Ciúme é vírus eleitoral

OPINIÃO - Gaudêncio Torquato

Data 15/04/2020
Horário 04:18

A lembrança de Hannah Arendt cai bem nesse momento: "a inveja era o vício nacional na antiga Grécia". Pois é, o presidente da República tem usado seus espaços de expressão para azucrinar o ministro da Saúde, Luiz Mandetta. Seria o ministro um arrogante, o poder teria subido à sua cabeça e, mais, quem tem o poder da caneta é ele, que comanda o país. No pronunciamento da última quarta, Bolsonaro levantou bandeira branca. Em termos. Garantiu que “grande maioria dos brasileiros quer voltar a trabalhar. Essa sempre foi minha orientação a todos os ministros, observadas as normas do Ministério da Saúde”. Ou seja, repete a tese que defende, desta feita sob a obediência à visão do Mandetta.
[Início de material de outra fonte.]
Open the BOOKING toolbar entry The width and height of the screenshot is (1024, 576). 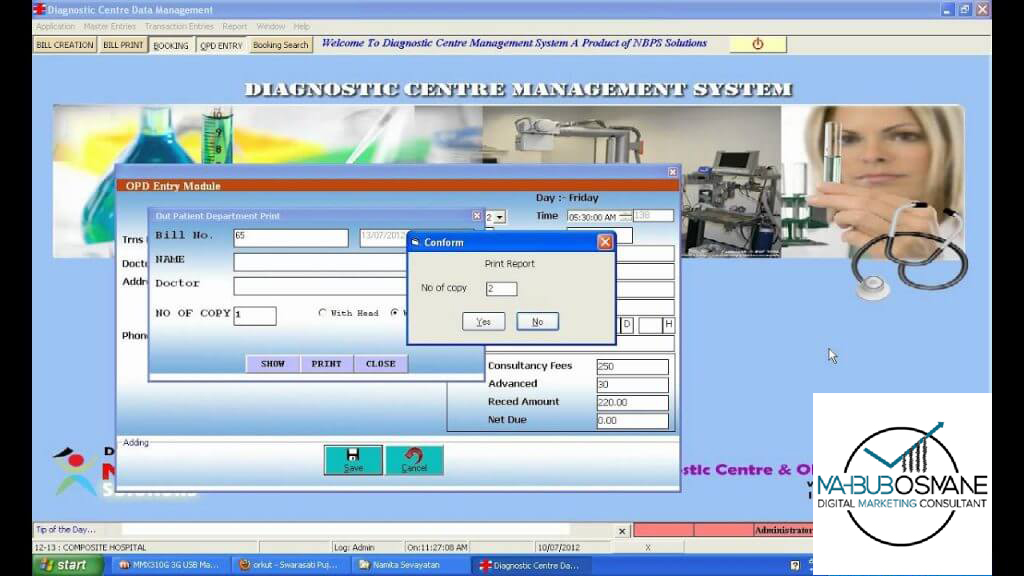[170, 44]
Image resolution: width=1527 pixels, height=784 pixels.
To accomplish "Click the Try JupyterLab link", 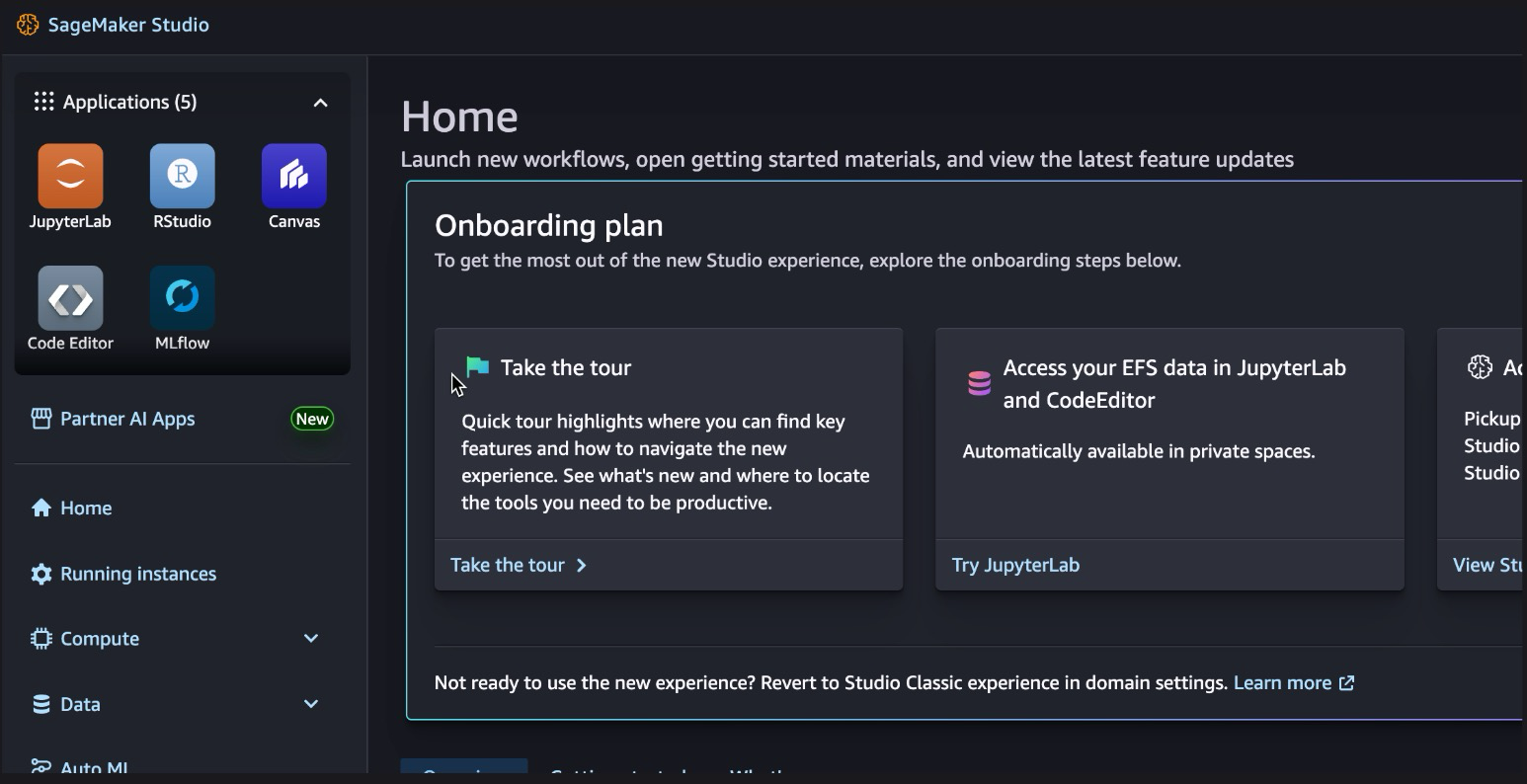I will [1015, 565].
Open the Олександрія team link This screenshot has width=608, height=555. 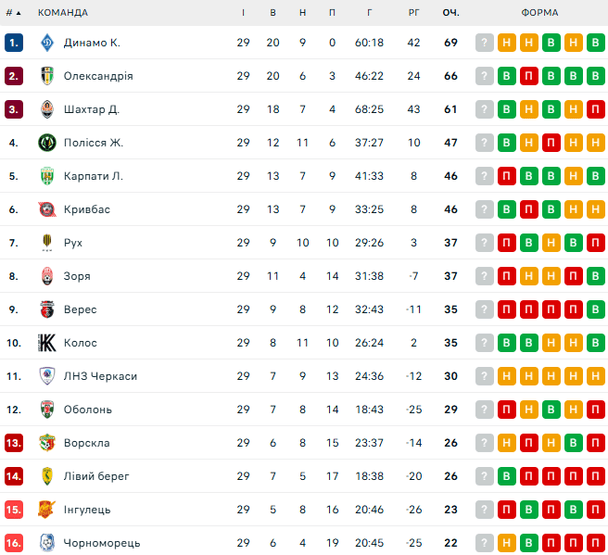(98, 76)
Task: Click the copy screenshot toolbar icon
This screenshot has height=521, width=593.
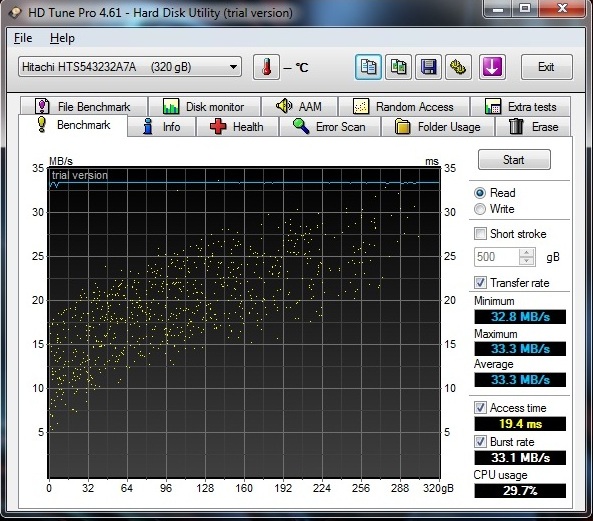Action: (398, 67)
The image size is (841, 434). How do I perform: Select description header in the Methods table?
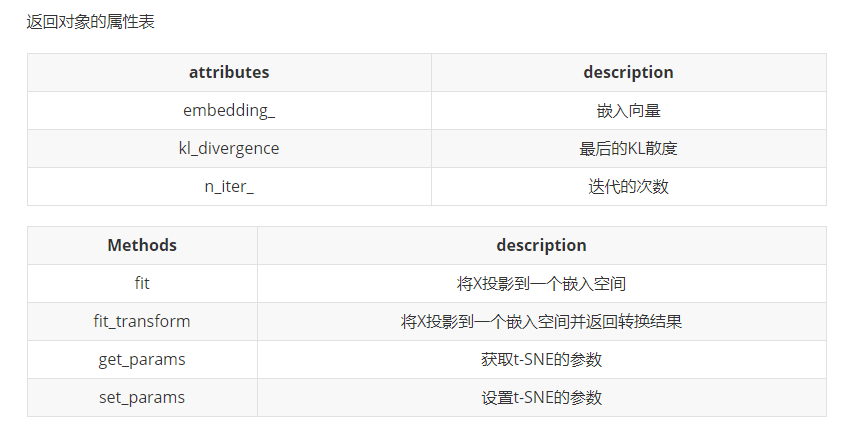541,246
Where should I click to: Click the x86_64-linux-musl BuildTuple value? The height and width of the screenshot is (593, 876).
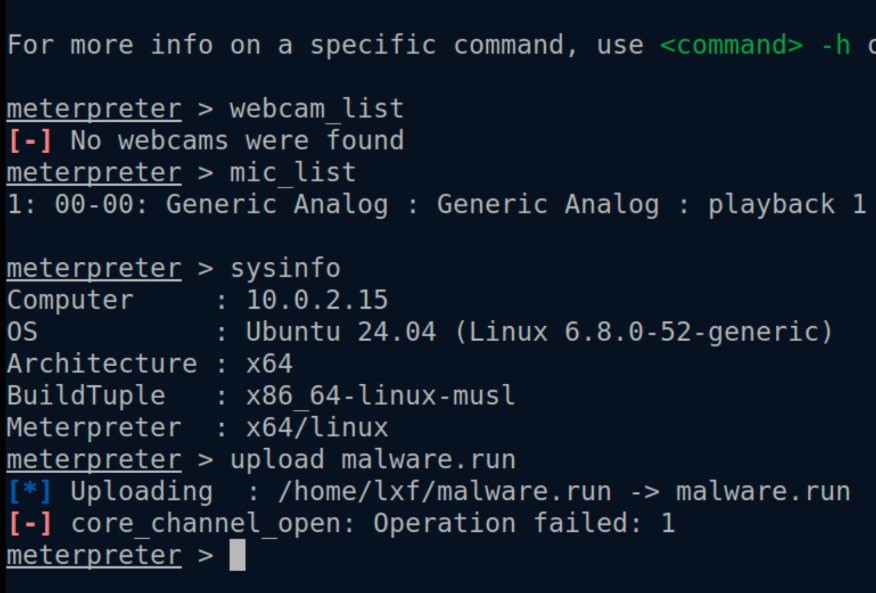click(381, 395)
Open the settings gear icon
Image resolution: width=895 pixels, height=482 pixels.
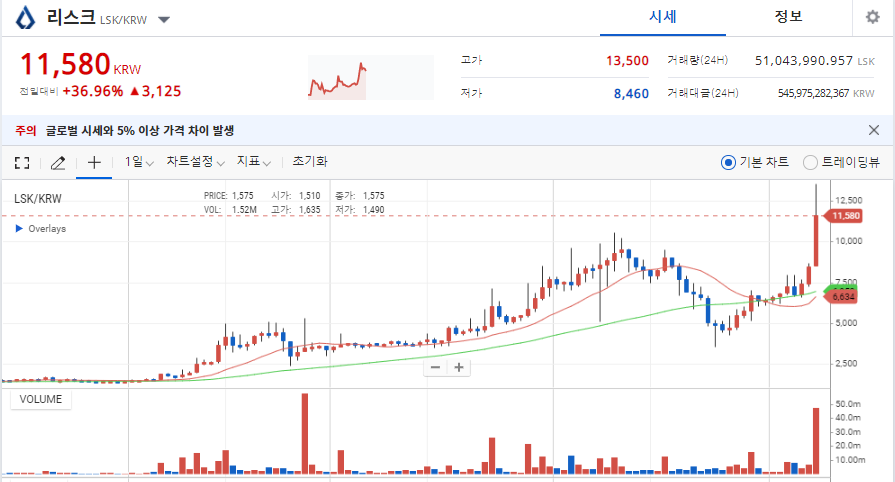click(872, 18)
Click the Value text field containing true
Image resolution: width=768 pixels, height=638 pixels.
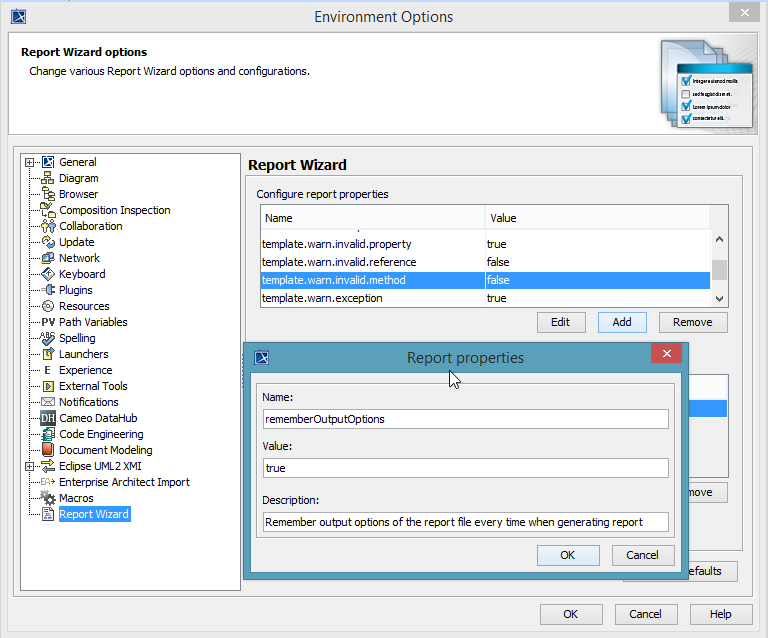[464, 468]
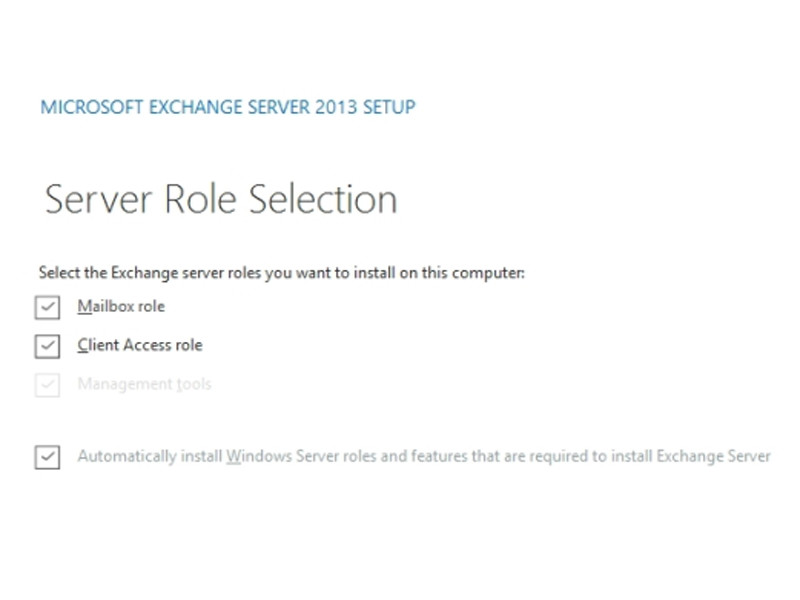Uncheck the Client Access role checkbox
This screenshot has width=800, height=600.
click(47, 346)
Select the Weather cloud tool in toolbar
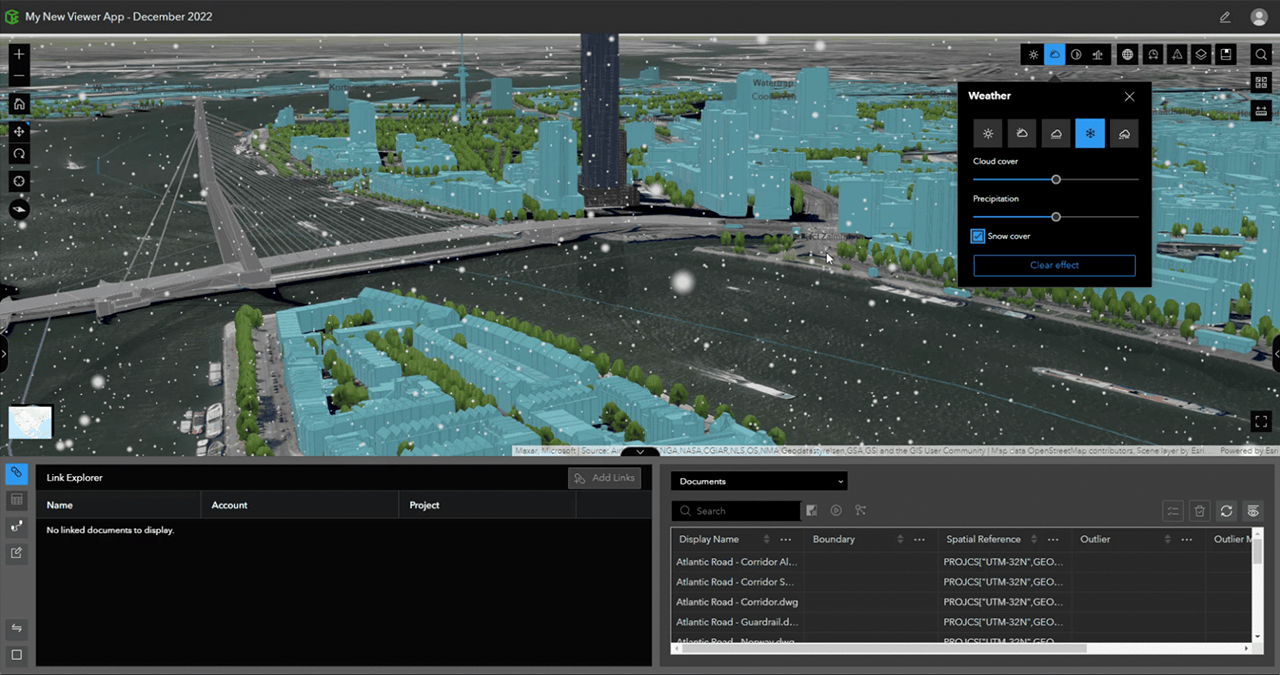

O ministro permaneceu no cargo por intercessão dos generais do Planalto, insistindo na defesa do isolamento social, barreira mais eficaz para atenuar a devastação causada pelo Covid-19.

São muitos os exemplos de fritura de ministros ao longo dos ciclos políticos, mas nunca se viu uma situação tão constrangedora como esta última: um presidente da República destratando publicamente um dos seus mais importantes auxiliares. Que conta com maciço apoio da sociedade.

Qual o motivo de tanta desconsideração e deselegância? Ciúme? Inveja? Se for isso, Bolsonaro puxa esse vício para o tabuleiro da política.

Não é preciso conhecimento avançado para se aduzir que o presidente Jair aprecia conviver com situações inseridas no departamento das "coisas politicamente incorretas". Falar mal de ministros, dar pitos públicos, puxar a orelha de uns e outros, fazer piadas de mau gosto, apelar para símbolos sexuais e usar expressões misógenas e machistas, são pistas que apontam para a incivilidade do mandatário-mor da República.

Bolsonaro teria ficado com ciúmes do prestígio adquirido pelo ministro junto à opinião pública, nos moldes de postura assemelhada quando se distanciou de Sérgio Moro e Paulo Guedes. Com um drible, Mandetta referiu-se de maneira indireta ao assunto. Contou ter voltado a ler o "Mito da Caverna", que aparece na República de Platão. "Já li umas 20 vezes e até hoje não consegui entender", frisou o ministro.

O mito platônico trata de conhecimento e ignorância. Fala da caverna escura onde homens vivem acorrentados, vendo apenas sombras. Platão coloca na boca de Sócrates três imagens – o sol, uma linha divisória entre o inteligível e o mito da caverna, alegoria para explicar que a maior parte dos homens permanece na ignorância, sendo o filósofo aquele que sai da caverna e vê as coisas como são. Seria uma ironia ao 'mito' como Bolsonaro é chamado?

O presidente da República tem de sair da caverna, onde sofre com o sucesso de outros, para ver não apenas sombras, mas a verdade do mundo real.